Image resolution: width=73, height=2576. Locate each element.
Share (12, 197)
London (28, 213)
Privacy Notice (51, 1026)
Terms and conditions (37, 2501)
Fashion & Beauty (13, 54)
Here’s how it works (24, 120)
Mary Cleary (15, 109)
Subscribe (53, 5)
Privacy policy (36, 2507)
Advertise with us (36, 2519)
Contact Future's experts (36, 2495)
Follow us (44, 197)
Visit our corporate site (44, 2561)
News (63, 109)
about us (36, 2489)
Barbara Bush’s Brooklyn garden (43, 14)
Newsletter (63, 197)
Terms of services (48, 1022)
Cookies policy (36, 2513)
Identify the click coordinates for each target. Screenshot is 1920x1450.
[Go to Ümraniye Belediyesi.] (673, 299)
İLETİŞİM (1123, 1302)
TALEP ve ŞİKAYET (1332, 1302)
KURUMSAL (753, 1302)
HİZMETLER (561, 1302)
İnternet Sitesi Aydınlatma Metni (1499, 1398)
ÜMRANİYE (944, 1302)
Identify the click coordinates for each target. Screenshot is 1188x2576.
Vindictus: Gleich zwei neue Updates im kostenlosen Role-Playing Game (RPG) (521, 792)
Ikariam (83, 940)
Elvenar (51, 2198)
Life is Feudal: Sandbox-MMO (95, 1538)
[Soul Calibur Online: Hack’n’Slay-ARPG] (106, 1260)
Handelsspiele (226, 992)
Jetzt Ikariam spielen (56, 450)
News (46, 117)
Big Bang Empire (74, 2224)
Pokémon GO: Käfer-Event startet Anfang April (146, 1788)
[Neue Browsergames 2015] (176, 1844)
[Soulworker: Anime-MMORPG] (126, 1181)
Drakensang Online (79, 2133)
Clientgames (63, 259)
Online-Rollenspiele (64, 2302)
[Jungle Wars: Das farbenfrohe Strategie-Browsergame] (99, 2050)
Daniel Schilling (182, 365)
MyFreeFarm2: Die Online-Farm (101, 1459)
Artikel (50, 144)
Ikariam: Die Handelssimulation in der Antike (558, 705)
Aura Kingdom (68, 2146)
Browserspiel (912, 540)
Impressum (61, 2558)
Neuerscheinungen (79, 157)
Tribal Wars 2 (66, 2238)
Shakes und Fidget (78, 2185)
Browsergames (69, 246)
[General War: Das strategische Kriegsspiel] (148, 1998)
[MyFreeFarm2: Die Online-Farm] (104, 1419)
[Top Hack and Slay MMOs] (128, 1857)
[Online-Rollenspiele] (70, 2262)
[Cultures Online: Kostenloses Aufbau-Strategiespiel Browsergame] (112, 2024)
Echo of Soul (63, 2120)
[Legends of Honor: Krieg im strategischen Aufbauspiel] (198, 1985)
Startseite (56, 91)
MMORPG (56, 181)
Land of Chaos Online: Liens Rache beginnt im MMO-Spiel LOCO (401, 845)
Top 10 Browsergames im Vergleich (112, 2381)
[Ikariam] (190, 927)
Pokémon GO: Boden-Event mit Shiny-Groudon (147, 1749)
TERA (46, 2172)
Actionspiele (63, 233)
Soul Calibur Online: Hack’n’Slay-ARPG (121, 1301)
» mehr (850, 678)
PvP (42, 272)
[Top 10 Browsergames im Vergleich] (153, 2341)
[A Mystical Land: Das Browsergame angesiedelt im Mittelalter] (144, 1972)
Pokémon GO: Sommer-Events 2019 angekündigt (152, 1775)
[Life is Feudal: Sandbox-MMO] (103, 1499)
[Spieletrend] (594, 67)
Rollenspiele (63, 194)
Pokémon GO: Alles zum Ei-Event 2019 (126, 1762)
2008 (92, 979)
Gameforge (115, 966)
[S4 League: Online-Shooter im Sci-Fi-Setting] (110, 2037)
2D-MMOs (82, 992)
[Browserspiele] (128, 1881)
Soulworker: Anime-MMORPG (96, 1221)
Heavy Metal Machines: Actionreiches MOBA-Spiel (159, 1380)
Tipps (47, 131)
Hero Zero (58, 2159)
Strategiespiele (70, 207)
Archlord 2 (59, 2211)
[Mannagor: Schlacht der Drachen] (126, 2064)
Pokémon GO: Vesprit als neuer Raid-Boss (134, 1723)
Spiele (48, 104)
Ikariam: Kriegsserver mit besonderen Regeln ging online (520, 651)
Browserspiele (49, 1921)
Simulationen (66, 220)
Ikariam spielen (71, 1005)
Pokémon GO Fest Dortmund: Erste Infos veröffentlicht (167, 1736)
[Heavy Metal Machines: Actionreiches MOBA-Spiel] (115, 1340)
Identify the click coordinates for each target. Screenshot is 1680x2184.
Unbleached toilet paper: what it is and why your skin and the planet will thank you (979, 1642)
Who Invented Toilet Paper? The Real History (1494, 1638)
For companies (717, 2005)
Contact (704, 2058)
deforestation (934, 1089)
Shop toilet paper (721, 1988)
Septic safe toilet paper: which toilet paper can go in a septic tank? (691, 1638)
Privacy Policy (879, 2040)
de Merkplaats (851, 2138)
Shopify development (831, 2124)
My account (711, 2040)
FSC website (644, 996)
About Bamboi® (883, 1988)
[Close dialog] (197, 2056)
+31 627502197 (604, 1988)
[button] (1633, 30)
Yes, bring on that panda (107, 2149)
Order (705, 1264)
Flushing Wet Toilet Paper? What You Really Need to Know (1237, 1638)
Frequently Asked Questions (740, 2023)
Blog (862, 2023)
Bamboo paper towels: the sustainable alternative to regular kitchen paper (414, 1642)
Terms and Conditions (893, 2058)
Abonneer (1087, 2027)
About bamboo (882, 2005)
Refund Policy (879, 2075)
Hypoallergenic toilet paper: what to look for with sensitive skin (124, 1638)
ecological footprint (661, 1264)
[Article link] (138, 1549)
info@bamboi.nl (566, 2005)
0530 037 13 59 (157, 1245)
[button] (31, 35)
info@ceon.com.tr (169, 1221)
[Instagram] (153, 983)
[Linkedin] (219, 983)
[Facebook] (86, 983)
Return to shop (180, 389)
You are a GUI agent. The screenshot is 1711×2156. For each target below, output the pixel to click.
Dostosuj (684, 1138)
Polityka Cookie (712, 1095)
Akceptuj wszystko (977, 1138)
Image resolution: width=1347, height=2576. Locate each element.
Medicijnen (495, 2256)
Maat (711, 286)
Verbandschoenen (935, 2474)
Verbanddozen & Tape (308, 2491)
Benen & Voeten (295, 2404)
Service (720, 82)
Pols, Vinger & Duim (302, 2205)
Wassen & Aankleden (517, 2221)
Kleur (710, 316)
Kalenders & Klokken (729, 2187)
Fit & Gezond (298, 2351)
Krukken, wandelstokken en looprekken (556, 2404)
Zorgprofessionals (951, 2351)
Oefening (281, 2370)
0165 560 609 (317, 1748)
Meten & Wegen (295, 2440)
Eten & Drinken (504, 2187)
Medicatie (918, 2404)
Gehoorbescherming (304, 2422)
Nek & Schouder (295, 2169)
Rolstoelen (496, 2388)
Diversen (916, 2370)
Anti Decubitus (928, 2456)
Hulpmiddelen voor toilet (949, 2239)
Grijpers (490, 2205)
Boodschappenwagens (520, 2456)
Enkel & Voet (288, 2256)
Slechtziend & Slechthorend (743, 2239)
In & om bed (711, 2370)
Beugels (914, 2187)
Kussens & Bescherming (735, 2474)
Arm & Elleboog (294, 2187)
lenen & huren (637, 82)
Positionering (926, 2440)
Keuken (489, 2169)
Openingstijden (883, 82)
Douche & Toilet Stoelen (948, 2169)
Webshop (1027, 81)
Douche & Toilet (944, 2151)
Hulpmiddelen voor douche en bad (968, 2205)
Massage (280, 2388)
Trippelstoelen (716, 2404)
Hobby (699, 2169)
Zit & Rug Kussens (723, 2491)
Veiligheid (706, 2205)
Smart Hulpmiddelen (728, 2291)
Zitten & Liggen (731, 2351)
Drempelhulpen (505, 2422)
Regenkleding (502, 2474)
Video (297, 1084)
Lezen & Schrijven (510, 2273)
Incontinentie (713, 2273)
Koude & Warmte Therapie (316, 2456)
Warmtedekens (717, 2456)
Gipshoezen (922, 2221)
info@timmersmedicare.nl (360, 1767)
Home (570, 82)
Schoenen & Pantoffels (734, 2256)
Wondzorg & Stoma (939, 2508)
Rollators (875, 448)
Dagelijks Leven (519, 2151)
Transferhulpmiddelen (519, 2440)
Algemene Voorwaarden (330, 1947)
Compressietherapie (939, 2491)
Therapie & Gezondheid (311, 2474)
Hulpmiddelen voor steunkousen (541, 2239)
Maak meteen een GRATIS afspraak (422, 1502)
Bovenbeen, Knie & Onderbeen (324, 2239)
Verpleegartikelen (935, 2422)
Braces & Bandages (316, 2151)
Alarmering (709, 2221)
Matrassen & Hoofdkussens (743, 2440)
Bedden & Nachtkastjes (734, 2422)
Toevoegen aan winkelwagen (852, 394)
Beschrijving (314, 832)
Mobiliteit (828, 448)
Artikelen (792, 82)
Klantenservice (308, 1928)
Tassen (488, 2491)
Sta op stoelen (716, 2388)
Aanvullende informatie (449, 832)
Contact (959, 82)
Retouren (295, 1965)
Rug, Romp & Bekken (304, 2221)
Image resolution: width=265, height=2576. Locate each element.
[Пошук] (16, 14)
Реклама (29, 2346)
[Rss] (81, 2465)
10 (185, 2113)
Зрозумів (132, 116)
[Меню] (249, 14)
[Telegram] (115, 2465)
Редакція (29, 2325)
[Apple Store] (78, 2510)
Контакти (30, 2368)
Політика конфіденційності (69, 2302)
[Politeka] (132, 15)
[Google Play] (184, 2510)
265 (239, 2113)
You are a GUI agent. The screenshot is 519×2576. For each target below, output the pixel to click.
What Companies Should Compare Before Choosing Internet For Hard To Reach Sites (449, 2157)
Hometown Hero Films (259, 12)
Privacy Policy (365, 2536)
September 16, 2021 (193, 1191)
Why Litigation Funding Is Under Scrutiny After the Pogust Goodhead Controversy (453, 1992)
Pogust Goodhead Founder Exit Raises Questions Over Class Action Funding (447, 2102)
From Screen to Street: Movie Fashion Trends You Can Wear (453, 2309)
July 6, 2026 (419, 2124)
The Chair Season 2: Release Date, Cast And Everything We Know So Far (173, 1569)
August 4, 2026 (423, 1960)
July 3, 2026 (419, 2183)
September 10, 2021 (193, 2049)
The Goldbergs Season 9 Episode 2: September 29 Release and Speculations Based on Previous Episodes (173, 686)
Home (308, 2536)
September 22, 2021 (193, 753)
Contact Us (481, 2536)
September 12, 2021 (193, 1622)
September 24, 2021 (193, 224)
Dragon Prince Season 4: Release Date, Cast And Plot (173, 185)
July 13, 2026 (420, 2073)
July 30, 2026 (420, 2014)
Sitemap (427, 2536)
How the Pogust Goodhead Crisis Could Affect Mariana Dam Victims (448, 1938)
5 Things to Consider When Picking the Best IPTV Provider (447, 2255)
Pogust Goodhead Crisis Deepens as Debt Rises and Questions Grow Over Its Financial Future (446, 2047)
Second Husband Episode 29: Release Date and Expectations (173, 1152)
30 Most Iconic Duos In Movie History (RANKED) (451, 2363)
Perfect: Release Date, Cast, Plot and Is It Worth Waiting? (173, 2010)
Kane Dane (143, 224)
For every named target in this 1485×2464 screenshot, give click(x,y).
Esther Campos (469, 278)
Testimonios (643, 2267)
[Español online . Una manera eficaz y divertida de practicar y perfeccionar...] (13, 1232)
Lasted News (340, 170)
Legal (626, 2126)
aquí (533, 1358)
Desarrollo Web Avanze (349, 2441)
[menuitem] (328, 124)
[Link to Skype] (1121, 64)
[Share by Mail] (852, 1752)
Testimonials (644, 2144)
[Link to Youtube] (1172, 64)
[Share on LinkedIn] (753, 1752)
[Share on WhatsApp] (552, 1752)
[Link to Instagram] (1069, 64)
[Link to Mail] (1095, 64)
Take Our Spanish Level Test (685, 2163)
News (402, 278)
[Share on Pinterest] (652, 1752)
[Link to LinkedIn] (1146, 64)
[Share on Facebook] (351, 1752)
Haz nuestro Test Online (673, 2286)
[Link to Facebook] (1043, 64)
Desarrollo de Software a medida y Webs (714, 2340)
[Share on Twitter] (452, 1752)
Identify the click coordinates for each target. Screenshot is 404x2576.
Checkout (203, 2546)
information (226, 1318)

▶ **EXERCISE**:
Starting at the line above that contains "[Link to Instagram] (1069, 64)", repeat each line exactly up to and including the line that contains "Desarrollo de Software", and stop there.

▶ **RESPONSE**:
[Link to Instagram] (1069, 64)
[Link to Mail] (1095, 64)
Take Our Spanish Level Test (685, 2163)
News (402, 278)
[Share on Pinterest] (652, 1752)
[Link to LinkedIn] (1146, 64)
[Share on Facebook] (351, 1752)
Haz nuestro Test Online (673, 2286)
[Link to Facebook] (1043, 64)
Desarrollo de Software a medida y Webs (714, 2340)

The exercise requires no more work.